True Christendom has always been a form of doxology: Give praise to God! The rulers of nations have bowed before Christ’s throne! When the early church discovered that the Rome had heard its praises and wanted to be obedient to Christ, they recognized it as the consequence of their long-held conviction that Yhwh is king over all nations, that Christ is lord of history. The church did not go seeking imperial power or control; they went proclaiming Christ—and the nations took notice. Taking notice did not make the nations any less part of the old aeon that is passing away to be replaced by the rule of Christ, but it did make possible an exercise of authority more appropriate to their limited status. When the authorities admit their penultimacy under Christ, when the state asks for guidance in ruling rightly under Christ, can the church neglect to respond in truth? The church is obedient to a new law, yet it also affirms the legitimacy of the old within its own age.
This vision, Oliver O’Donovan argues, is the true Christendom idea that the church entertained for over a thousand years. It is an idea rooted in Israel’s proclamation of Yhwh as king, in Jesus’ proclamation of the coming kingdom analogous to but exceeding the kingdoms we know now, in the early church’s proclamation of Jesus as Lord. Christendom is an idea, moreover, that every political theory—theological or not—must engage, because the idea is inscribed in all modern political institutions and all modern political discourse in some form. The subtitle of his book The Desire of the Nations describes the way he intends to make this case: not with a formal and abstract argument but by “rediscovering the roots of political theology.” O’Donovan wants to tell a story about true political concepts (xx) that begins in tiny Israel and still survives today, though in many ways lost and distorted. Telling this story helps us make sense of our own situation, and moreover provide the normative grounds for constructive Christian political theology.

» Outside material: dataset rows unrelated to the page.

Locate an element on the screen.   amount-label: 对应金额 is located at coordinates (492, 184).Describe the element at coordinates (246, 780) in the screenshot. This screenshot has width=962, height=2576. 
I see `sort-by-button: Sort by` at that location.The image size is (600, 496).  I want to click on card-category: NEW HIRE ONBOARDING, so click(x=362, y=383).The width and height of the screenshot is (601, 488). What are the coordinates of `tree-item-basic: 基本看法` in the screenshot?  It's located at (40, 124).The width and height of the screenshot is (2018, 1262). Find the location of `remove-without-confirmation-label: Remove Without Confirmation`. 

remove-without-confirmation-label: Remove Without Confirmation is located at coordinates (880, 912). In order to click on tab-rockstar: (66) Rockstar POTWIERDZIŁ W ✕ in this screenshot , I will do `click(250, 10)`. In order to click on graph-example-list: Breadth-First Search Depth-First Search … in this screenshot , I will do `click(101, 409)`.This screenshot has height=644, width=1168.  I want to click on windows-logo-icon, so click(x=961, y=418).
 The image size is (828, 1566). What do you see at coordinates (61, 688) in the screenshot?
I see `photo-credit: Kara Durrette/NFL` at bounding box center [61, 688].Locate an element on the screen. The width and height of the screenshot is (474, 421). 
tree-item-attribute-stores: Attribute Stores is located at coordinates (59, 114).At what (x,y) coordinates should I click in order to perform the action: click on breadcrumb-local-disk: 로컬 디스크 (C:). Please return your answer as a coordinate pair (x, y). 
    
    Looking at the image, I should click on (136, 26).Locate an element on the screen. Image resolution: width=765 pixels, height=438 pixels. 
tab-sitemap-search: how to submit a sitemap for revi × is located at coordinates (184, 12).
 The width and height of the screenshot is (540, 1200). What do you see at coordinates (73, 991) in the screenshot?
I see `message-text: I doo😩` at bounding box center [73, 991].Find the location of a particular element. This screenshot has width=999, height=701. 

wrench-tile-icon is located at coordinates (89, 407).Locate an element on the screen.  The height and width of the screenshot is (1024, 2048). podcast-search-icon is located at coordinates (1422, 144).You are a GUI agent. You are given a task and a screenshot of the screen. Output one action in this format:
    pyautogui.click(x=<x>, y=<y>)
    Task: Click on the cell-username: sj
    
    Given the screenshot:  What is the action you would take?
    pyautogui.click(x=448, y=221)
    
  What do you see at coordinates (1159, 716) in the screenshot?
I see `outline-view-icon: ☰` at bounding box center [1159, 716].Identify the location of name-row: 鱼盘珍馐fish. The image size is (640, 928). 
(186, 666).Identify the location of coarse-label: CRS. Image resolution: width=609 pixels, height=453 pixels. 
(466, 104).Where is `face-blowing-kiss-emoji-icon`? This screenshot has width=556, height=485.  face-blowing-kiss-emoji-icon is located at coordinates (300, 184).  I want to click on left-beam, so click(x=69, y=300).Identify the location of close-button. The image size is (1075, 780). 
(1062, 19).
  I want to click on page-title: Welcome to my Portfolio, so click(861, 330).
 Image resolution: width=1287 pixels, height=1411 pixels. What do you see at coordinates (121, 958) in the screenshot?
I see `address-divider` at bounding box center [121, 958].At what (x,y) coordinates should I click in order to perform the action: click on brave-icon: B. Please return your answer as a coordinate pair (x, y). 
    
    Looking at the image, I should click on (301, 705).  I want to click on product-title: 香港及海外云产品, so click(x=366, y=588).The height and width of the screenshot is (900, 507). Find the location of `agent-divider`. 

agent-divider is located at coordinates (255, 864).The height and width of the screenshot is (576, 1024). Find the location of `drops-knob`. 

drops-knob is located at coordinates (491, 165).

This book has quickly come to number among my favorites not because I agree with O’Donovan’s conclusions but because he is a careful scholar and a committed disciple, and because both of these characteristics are overwhelmingly manifest in his work. His command of the biblical texts and of Christian history is astonishing, his humility about his own project profound, his careful and charitable reading of other texts exemplary. Because of all this and more, he is able to proffer an account of Christendom with which even a Mennonite can find some deep sympathy. O’Donovan’s Christendom—which is, he would argue, the historic Christendom—does not explain away the Sermon on the Mount, does not succumb to the dangers of acculturation, does not begin with pragmatic concerns or power politics but with Yhwh the king of Israel. Nor does O’Donovan’s Christendom deny the church its rightful centrality in Christian political theology, since he agrees that the coming reign of God is foreshadowed by that missionary community of servant-disciples. Granting all these points (as O’Donovan confirms that a close reading of the Scriptures must), where are we left to disagree? The points of departure are fine though consequential, and most certainly worth the work of careful engagement.